Voor De Meer stond bij de verlate hervatting van de competitie meteen een belangrijk duel op de planning. Het ging in Rotterdam op bezoek bij Antibarbari, een directe concurrent.
De Rotterdammers spelen op gras, iets wat De Meer niet meer gewend is. “Dat merkten we wel in het begin van de wedstrijd. Het was zoeken hoe we de bal konden rondspelen en we waren slordig. Antibarbari kon zo gevaarlijk worden door onze fouten”, zo zag Marciano Nonneman.
Beide ploegen kregen in de eerste helft een goede kans, die niet benut werd. De Meer kwam de eerste helft dus ongeschonden door en kon in de tweede helft het tij keren. “We hadden toen meer de bal, waren geduldiger en konden ons positiespel spelen.”
De Amsterdammers wisten bij de eerste goede mogelijkheid de score te openen. Een vrije trap werd breed gelegd op Chun Scholte, die na een goede actie Ayyoub Bouinin bereikte. Bouinin kon de bal binnen werken.
Daarna werd het wat meer een vechtwedstrijd, waarin Antibarbari koos voor lange ballen. Met een schot van Dino Janssen was De Meer nog dicht bij de 0-2, maar Tom Rijkens redde knap. Toen er acht minuten blessuretijd bij kwamen en Antibarbari bij een corner iedereen mee naar voren nam, was het nog even billenknijpen voor De Meer. Maar het liep goed af.

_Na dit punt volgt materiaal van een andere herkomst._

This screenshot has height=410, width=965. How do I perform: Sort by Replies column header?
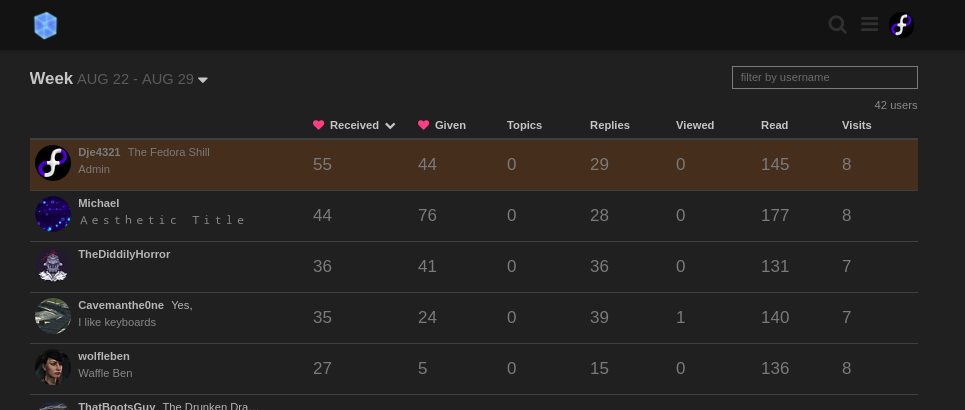tap(610, 125)
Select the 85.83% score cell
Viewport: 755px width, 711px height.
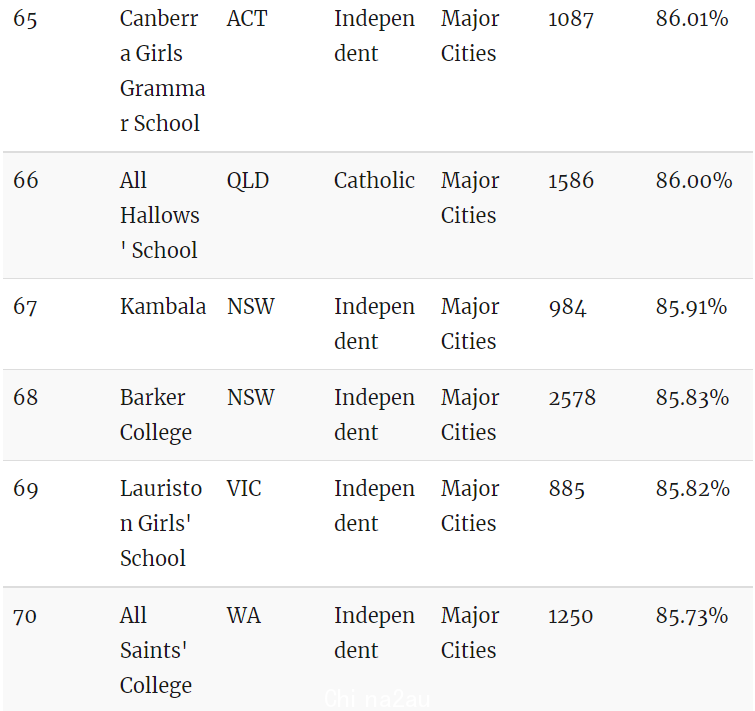tap(692, 398)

De Meer hield dus een concurrent op afstand en zag na afloop dat het verder ook goede zaken had gedaan. Omdat Sporting Martinus gelijkspeelde, gaat De Meer nu weer gedeeld met de Amstelveners aan kop.
Volgende week speelt De Meer een Amsterdam onderonsje met DCG, dat zondag won van Hooglanderveen.